## ACTION ITEM:
Write out the entries again exactly as they are given.

[Stored data]
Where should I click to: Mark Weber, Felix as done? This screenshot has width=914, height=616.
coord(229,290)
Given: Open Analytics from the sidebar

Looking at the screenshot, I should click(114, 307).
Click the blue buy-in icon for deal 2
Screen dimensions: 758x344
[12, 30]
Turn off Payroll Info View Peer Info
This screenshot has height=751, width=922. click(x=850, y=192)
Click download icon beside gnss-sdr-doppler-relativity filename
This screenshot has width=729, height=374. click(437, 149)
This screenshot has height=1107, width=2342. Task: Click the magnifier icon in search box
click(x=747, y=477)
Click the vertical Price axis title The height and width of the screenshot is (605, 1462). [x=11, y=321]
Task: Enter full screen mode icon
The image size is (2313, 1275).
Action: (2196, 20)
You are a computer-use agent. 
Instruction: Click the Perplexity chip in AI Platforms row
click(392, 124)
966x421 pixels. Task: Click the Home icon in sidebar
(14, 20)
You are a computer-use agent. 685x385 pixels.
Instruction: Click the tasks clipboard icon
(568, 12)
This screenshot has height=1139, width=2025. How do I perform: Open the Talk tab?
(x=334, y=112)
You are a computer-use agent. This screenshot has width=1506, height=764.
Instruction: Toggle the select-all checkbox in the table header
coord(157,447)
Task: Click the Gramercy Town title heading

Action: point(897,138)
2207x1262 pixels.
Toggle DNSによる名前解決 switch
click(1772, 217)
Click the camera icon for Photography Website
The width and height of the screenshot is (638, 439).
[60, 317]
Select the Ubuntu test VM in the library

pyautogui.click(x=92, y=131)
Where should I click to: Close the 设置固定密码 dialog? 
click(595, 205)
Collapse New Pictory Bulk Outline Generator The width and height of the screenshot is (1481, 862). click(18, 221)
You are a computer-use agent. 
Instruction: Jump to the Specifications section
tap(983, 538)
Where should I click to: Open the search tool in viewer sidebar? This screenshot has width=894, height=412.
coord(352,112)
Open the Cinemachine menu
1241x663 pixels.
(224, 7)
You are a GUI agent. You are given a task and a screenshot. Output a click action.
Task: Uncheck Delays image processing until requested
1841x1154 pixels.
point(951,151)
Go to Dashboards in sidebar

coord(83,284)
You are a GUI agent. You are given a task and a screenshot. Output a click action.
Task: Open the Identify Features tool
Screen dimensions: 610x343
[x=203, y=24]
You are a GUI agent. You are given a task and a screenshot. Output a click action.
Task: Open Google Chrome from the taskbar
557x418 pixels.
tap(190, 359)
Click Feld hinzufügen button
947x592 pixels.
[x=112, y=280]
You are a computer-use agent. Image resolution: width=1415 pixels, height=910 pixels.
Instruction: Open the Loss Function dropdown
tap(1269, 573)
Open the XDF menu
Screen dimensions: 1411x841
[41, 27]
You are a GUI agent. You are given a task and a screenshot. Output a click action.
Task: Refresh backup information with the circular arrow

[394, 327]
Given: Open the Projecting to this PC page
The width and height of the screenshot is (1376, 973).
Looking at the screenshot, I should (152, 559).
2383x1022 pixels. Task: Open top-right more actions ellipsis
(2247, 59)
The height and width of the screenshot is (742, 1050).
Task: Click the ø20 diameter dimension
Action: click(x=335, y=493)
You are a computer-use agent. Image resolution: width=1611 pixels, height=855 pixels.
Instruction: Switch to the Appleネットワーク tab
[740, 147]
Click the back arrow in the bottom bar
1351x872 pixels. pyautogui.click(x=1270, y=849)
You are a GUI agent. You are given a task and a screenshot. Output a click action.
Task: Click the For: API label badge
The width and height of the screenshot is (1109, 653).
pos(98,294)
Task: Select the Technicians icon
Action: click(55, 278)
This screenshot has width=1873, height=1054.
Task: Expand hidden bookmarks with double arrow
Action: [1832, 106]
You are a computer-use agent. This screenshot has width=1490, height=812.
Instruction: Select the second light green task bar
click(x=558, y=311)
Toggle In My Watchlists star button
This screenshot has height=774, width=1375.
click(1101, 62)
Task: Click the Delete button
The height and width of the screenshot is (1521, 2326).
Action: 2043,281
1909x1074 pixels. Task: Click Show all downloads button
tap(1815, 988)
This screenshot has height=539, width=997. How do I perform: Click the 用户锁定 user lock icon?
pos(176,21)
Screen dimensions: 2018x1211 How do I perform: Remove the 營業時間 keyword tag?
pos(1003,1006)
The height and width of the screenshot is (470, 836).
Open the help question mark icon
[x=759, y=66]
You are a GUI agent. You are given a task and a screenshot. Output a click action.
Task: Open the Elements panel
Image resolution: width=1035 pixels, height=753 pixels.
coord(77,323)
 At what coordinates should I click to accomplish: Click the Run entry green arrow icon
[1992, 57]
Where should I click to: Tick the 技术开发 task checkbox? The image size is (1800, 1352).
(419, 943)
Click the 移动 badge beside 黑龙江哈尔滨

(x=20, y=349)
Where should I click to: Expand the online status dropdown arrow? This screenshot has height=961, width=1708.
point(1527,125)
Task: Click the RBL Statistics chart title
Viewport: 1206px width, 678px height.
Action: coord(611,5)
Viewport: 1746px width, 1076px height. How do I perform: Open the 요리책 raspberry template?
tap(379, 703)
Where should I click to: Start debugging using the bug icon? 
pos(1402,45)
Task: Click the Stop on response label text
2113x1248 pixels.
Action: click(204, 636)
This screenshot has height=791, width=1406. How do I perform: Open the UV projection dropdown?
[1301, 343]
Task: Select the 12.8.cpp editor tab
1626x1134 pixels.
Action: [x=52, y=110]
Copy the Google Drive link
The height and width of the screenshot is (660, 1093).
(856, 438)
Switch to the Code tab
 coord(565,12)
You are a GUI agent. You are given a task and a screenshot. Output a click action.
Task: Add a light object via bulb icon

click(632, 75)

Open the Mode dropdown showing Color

## SOLUTION TO THE PROBLEM:
Where should I click to: Mark Weber, Felix as done? This screenshot has width=914, height=616.
coord(229,290)
Given: Open Analytics from the sidebar

Looking at the screenshot, I should click(114, 307).
Click the blue buy-in icon for deal 2
Screen dimensions: 758x344
[12, 30]
Turn off Payroll Info View Peer Info
This screenshot has height=751, width=922. click(x=850, y=192)
Click download icon beside gnss-sdr-doppler-relativity filename
This screenshot has width=729, height=374. click(437, 149)
This screenshot has height=1107, width=2342. Task: Click the magnifier icon in search box
click(x=747, y=477)
Click the vertical Price axis title The height and width of the screenshot is (605, 1462). [x=11, y=321]
Task: Enter full screen mode icon
The image size is (2313, 1275).
Action: (2196, 20)
You are a computer-use agent. 
Instruction: Click the Perplexity chip in AI Platforms row
click(392, 124)
966x421 pixels. Task: Click the Home icon in sidebar
(14, 20)
You are a computer-use agent. 685x385 pixels.
Instruction: Click the tasks clipboard icon
(568, 12)
This screenshot has height=1139, width=2025. How do I perform: Open the Talk tab?
(x=334, y=112)
You are a computer-use agent. This screenshot has width=1506, height=764.
Instruction: Toggle the select-all checkbox in the table header
coord(157,447)
Task: Click the Gramercy Town title heading

Action: point(897,138)
2207x1262 pixels.
Toggle DNSによる名前解決 switch
click(1772, 217)
Click the camera icon for Photography Website
The width and height of the screenshot is (638, 439).
[60, 317]
Select the Ubuntu test VM in the library

pyautogui.click(x=92, y=131)
Where should I click to: Close the 设置固定密码 dialog? 
click(595, 205)
Collapse New Pictory Bulk Outline Generator The width and height of the screenshot is (1481, 862). click(18, 221)
You are a computer-use agent. 
Instruction: Jump to the Specifications section
tap(983, 538)
Where should I click to: Open the search tool in viewer sidebar? This screenshot has width=894, height=412.
coord(352,112)
Open the Cinemachine menu
1241x663 pixels.
(224, 7)
You are a GUI agent. You are given a task and a screenshot. Output a click action.
Task: Uncheck Delays image processing until requested
1841x1154 pixels.
point(951,151)
Go to Dashboards in sidebar

coord(83,284)
You are a GUI agent. You are given a task and a screenshot. Output a click action.
Task: Open the Identify Features tool
Screen dimensions: 610x343
[x=203, y=24]
You are a GUI agent. You are given a task and a screenshot. Output a click action.
Task: Open Google Chrome from the taskbar
557x418 pixels.
tap(190, 359)
Click Feld hinzufügen button
947x592 pixels.
[x=112, y=280]
You are a computer-use agent. Image resolution: width=1415 pixels, height=910 pixels.
Instruction: Open the Loss Function dropdown
tap(1269, 573)
Open the XDF menu
Screen dimensions: 1411x841
[41, 27]
You are a GUI agent. You are given a task and a screenshot. Output a click action.
Task: Refresh backup information with the circular arrow

[394, 327]
Given: Open the Projecting to this PC page
The width and height of the screenshot is (1376, 973).
Looking at the screenshot, I should (152, 559).
2383x1022 pixels. Task: Open top-right more actions ellipsis
(2247, 59)
The height and width of the screenshot is (742, 1050).
Task: Click the ø20 diameter dimension
Action: click(x=335, y=493)
You are a computer-use agent. Image resolution: width=1611 pixels, height=855 pixels.
Instruction: Switch to the Appleネットワーク tab
[740, 147]
Click the back arrow in the bottom bar
1351x872 pixels. pyautogui.click(x=1270, y=849)
You are a GUI agent. You are given a task and a screenshot. Output a click action.
Task: Click the For: API label badge
The width and height of the screenshot is (1109, 653).
pos(98,294)
Task: Select the Technicians icon
Action: click(55, 278)
This screenshot has width=1873, height=1054.
Task: Expand hidden bookmarks with double arrow
Action: [1832, 106]
You are a computer-use agent. This screenshot has width=1490, height=812.
Instruction: Select the second light green task bar
click(x=558, y=311)
Toggle In My Watchlists star button
This screenshot has height=774, width=1375.
click(1101, 62)
Task: Click the Delete button
The height and width of the screenshot is (1521, 2326).
Action: 2043,281
1909x1074 pixels. Task: Click Show all downloads button
tap(1815, 988)
This screenshot has height=539, width=997. How do I perform: Click the 用户锁定 user lock icon?
pos(176,21)
Screen dimensions: 2018x1211 How do I perform: Remove the 營業時間 keyword tag?
pos(1003,1006)
The height and width of the screenshot is (470, 836).
Open the help question mark icon
[x=759, y=66]
You are a GUI agent. You are given a task and a screenshot. Output a click action.
Task: Open the Elements panel
Image resolution: width=1035 pixels, height=753 pixels.
coord(77,323)
 At what coordinates should I click to accomplish: Click the Run entry green arrow icon
[1992, 57]
Where should I click to: Tick the 技术开发 task checkbox? The image size is (1800, 1352).
(419, 943)
Click the 移动 badge beside 黑龙江哈尔滨

(x=20, y=349)
Where should I click to: Expand the online status dropdown arrow? This screenshot has height=961, width=1708.
point(1527,125)
Task: Click the RBL Statistics chart title
Viewport: 1206px width, 678px height.
Action: coord(611,5)
Viewport: 1746px width, 1076px height. How do I perform: Open the 요리책 raspberry template?
tap(379, 703)
Where should I click to: Start debugging using the bug icon? 
pos(1402,45)
Task: Click the Stop on response label text
2113x1248 pixels.
Action: click(204, 636)
This screenshot has height=791, width=1406. How do I perform: Open the UV projection dropdown?
[1301, 343]
Task: Select the 12.8.cpp editor tab
1626x1134 pixels.
Action: [x=52, y=110]
Copy the Google Drive link
The height and width of the screenshot is (660, 1093).
(856, 438)
Switch to the Code tab
 coord(565,12)
You are a GUI agent. You are given a task and a screenshot. Output a click action.
Task: Add a light object via bulb icon

click(632, 75)

Open the Mode dropdown showing Color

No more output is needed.